In any factorial there will be many more powers of 2 than the powers of 5

e.g.

- 5! = 2^3 * 3^1 * 5^1
- 10! = 2^8 * 3^4 * 5^2 * 7^1

As you can see the power of 2 is going to start increasing much faster so the power of 5 will be the minimum of the two.

Hence all we need to do is count the power of 5 in the factorial.

##### 4.

Now lets focus on the power of 5 in any n!

- 4! ~ 5^0
- 5! ~ 5^1 (up to 9!)
- 10! ~ 5^2 (up to 14!)
- 15! ~ 5^3 (up to `19!)
- 20! ~ 5^4 (up to 24!)
- 25! ~ 5^6 (notice the jump from 5^4 to 5^6 because the number 25 adds two powers of 5)

##### 5.

The way I'd like to count the total power of five in a factorial is... count all the multiples of 5, they all add one power of 5. Then count all the multiples of 25, they all add an extra power of 5. Notice how 25 added two powers of 5, so I can put that as, one power because it's a multiple of 5 and one extra power because it's a multiple of 25. Then count all the multiple of 125 (5^3) in the factorial multiplication, they add another extra power of 5... and so on.

##### 6.

So how'd you put that as an algorithm ?

lets say the number is n. So...

- pow1 = n/5 (rounded down to an integer)
- pow2 = n/25
- pow3 = n/125

and so on...

Now the total power pow = pow1 + pow2 + pow3 ...

##### 7.

Now can you express that as a loop?

So, now that @Spunden has so artfully let the cat out of the bag, here's one way to implement it.

**Code**

def zeros(n) return 0 if n.zero? k = (Math.log(n)/Math.log(5)).to_i m = 5**k n*(m-1)/(4*m) end

**Examples**

zeros(3) #=> 0 zeros(5) #=> 1 zeros(12) #=> 2 zeros(15) #=> 3 zeros(20) #=> 4 zeros(25) #=> 6 zeros(70) #=> 16 zeros(75) #=> 18 zeros(120) #=> 28 zeros(125) #=> 31

**Explanation**

Suppose n = 128.

Then each number between one and 128 (inclusive) that is divisible by 5^1=>5 provides at least one factor, and there are 128/5 => 25 such numbers. Of these, the only ones that provide more than one factor are those divisible by 5^2=>25, of which there are 128/25 => 5 (25, 50, 75, 100, 125). Of those, there is but 128/125 => 1 that provides more than two factors, and since 125/(5^4) => 0, no numbers contribute more than three divisors. Hence, the total number of five divisors is:

128/5 + 128/25 + 128/125 #=> 31

(Note that, for 125, which has three divisors of 5, one is counted in each of these three terms; for 25, 50, etc., which each have two factors of 5, one is counted in each of the first terms.)

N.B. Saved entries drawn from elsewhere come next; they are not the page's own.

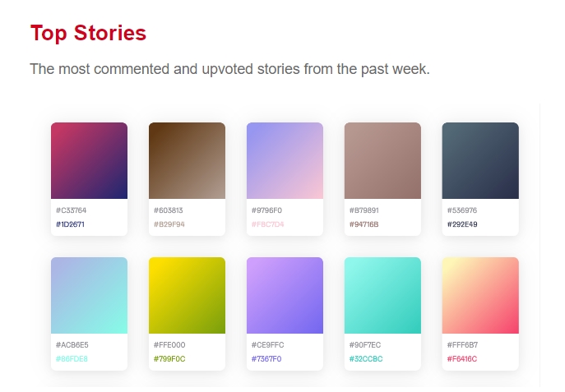Screen dimensions: 565x392
Task: Click the #C33764 hex code label
Action: point(71,210)
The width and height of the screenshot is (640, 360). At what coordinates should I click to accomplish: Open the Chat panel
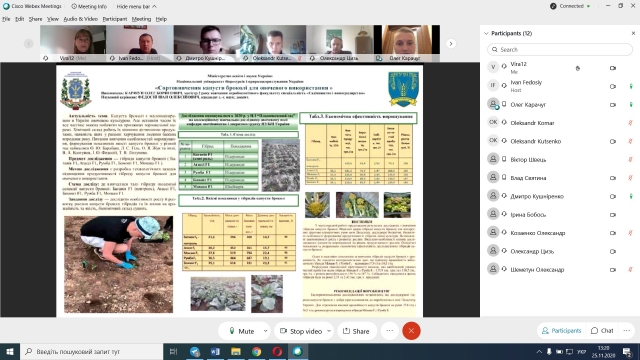[602, 331]
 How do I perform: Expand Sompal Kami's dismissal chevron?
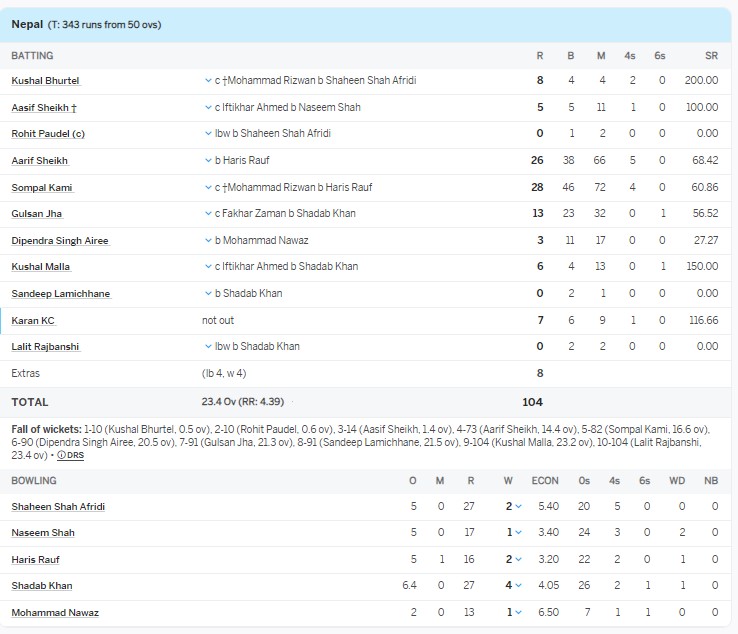click(x=207, y=187)
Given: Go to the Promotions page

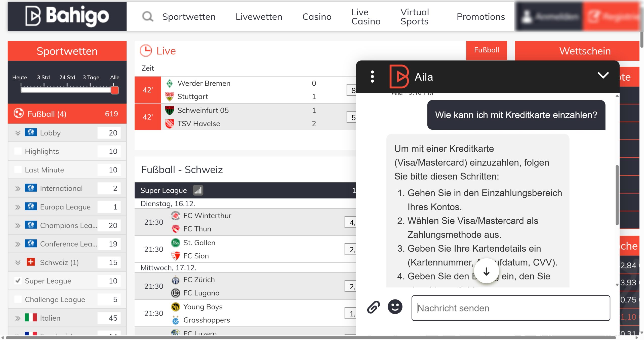Looking at the screenshot, I should 481,17.
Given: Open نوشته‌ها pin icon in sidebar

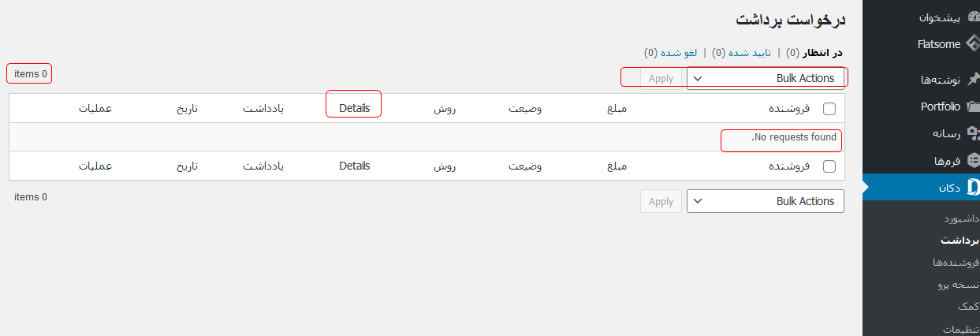Looking at the screenshot, I should (973, 79).
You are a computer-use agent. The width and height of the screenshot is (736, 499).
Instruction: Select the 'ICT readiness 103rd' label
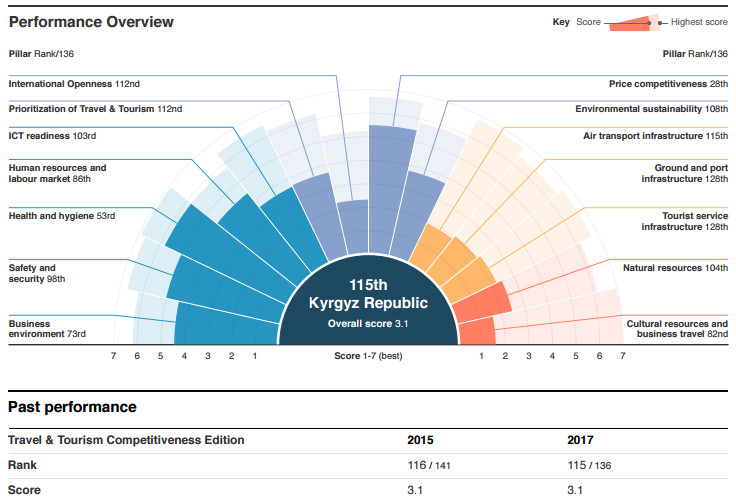click(x=52, y=135)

For arbitrary n, we first compute the highest power k for which:

5**k <= n

which is:

k <= Math.log(n)/Math.log(5)

so the largest such value is:

k = (Math.log(n)/Math.log(5)).to_i

As @spundun noted, you could also calculate k by simply iterating, e.g.,

last = 1 (0..1.0/0).find { |i| (last *= 5) > n }

The total number of factors of five is therefore

(n/5) + (n/25) +...+ (n/5**k)

Defining:

r = 1/5,

this sum is seen to be:

n * s

where

s = r + r**2 +...+ r**k

The value of s is the sum of the terms of a geometric series. I forget the formula for that, but recall how it's derived:

s = r + r**2 +...+ r**k sr = r**2 +...+ r**(k+1) s-sr = r*(1-r**k) s = r*(1-r**k)/(1-r)

I then did some rearrangement so that only only integer arithmetic would be used to calculate the result.

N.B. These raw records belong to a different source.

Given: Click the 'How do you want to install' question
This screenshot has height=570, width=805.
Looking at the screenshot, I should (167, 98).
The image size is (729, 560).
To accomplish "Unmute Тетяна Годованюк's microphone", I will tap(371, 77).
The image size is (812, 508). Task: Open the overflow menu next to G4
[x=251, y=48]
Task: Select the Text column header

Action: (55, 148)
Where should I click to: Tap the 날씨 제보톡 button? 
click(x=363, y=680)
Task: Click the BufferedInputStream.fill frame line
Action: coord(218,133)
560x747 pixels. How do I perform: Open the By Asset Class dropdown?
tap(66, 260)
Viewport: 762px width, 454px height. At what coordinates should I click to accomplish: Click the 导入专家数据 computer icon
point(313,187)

def zeros(n) zeros = 0 zeros += n /= 5 while n >= 1 zeros end

If N is a number then number of trailing zeroes in N! is

N/5 + N/5^2 + N/5^3 ..... N/5^(m-1) WHERE (N/5^m)<1

You can learn here how this formula comes.

Here's a solution that is easier to read:

def zeros(num) char_array = num.to_s.split('') count = 0 while char_array.pop == "0" count += 1 end count end

Let me know what you think and feel free to edit if you see an improvement!

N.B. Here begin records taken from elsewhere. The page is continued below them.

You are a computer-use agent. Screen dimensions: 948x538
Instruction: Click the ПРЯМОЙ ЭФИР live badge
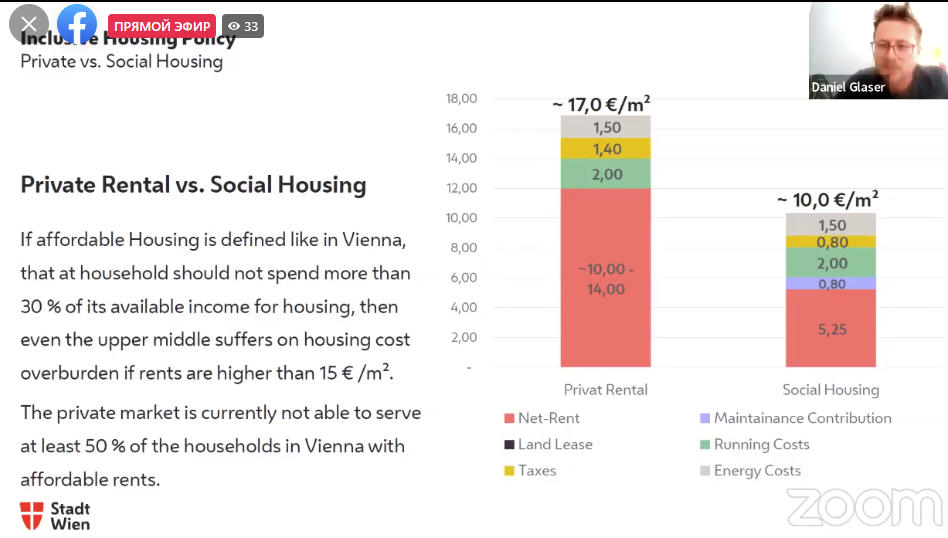162,26
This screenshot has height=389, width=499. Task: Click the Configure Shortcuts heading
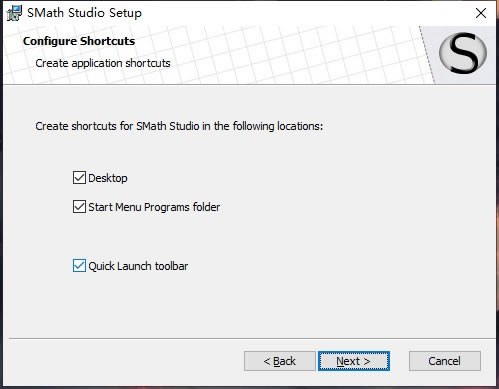(79, 41)
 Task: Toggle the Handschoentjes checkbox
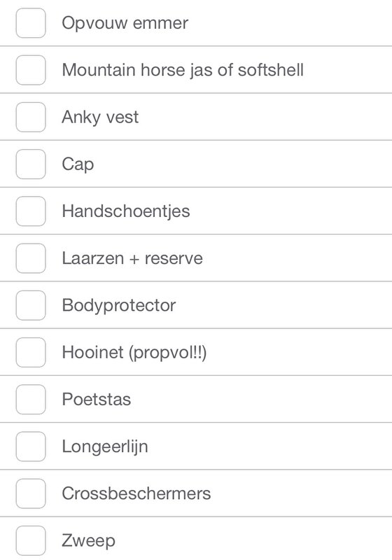(31, 211)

The article A Note on Factorial and its Trailing Zeros in GanitCharcha is insightful and has explained the Mathematics behind this well. Take a look.

http://www.ganitcharcha.com/view-article-A-Note-on-Factorial-and-it's-Trailing-Zeros.html

My solution

def zeros(n) trailing_zeros = [] fact = (1..n).inject(:*) fact.to_s.split('').reverse.select {|x| break if (x.to_i != 0); trailing_zeros << x} return trailing_zeros.count end

n = int (raw_input()) count = 0 num = 1 for i in xrange(n+1): if i != 0: num = num * i while(num >= 10): if num%10 == 0: count+=1 num = num/10 else: break print count

As per the explanation given by @spundan and apart from @cary's code you can find number of trailing zero by just very simple and efficient way..see below code..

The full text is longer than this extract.